We invite you to check out the recent developments in the site by visiting the following link: https://footprints.ccnmtl.columbia.edu/.  The site has undergone a number of changes since its launch last year, thanks to our talented developers at the Center for Teaching and Learning.  With our last update, we described the new capacity for batch upload, which allows us to enter hundreds of footprints with a single click.  Access to these materials is now bi-directional: libraries and librarians can now export ranges of Footprints data to augment their own copy-specific catalogs with information reconstructed by scholars who have uploaded material to our site in the course of their individual research. The export function will also allow researchers to use Footprints to produce datasets relevant to their specific research questions for further analysis.

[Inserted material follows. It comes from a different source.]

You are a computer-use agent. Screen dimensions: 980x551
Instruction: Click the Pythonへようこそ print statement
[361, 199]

Partnerships with libraries around the world have begun to yield results, and we look forward to adding data from many additional collections to the site. The Schneerson Collection at the State Library in Moscow is systematically adding provenance data from its collection, and a batch of data from Leo Baeck Institute in New York has been successfully uploaded. Within the next week,  data from the provenance-rich Shimeon Brisman Collection, now at the University of Washington in St. Louis, Missouri, will be added to the site. Another batch collection, of data culled from Christie’s and Kestenbaum’s Judaica auction catalogs by an undergraduate researcher at the University of Pittsburgh, will follow the Brisman data.

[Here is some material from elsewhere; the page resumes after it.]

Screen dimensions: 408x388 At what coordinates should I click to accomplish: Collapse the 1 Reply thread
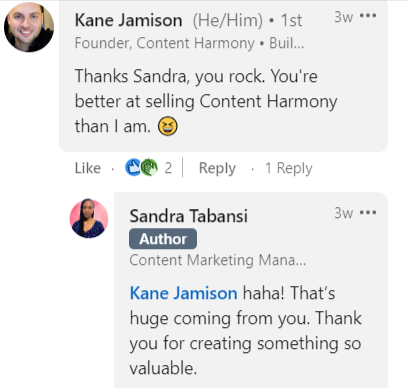tap(289, 168)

The site is now also increasingly easier to navigate. In an earlier stage, contributors to the site had to engage in a repetitive process of data entry; now the site migrates more data than before to populate shared fields with call numbers and permalinks to imprints and copies of books. Each new entry reduces the manual entry required of future contributors as the site stores and suggests titles, editions, and individuals involved in the historical transit of books.

Footprints now also features enhanced visualization tools.  Every individual footprint page is accompanied by notifications of “similar footprints,” inviting users to engage the web of people, places, and texts that the site brings together into a single field. We continue to hone the mapping functions, which will enable refined search parameters as site covers the map of Europe, the Americas, the Middle East, and beyond.

We are very proud to partner with Marsh’s Library in Dublin and its Keeper, Jason McElligott, on a grant-funded project to catalog Marsh’s Judaica and enter their provenance into Footprints. The award will fund a three-month research fellowship for a librarian or scholar to produce a mutually beneficial work of copy-specific cataloging, which will be featured both in Marsh’s individual catalog and our own aggregated Footprints site. (Deadline to apply is March 1!) Marsh’s is an ideal partner in that its collection derives from the historical period covered by Footprints, and is sufficiently sized to produce a critical mass of results within a manageable body of data.

Our project grows in response to productive conversation with colleagues in the fields of Jewish studies and the Digital Humanities.  In February, co-director Joshua Teplitsky represented the Footprints project at an EAJS sponsored roundtable on the history of the Jewish book and digital humanities, hosted at the Universiteit van Amsterdam, coordinated by Andrea Schatz, Irene Zwiep, and Emile Schrijver. We have also been invited to demonstrate our project  at Radboud University, Nijmegen for the workshop of the “Digitizing Enlightenment” Project. Footprints will also be featured at a Celebration of Teaching and Learning sponsored by CTL on March 6.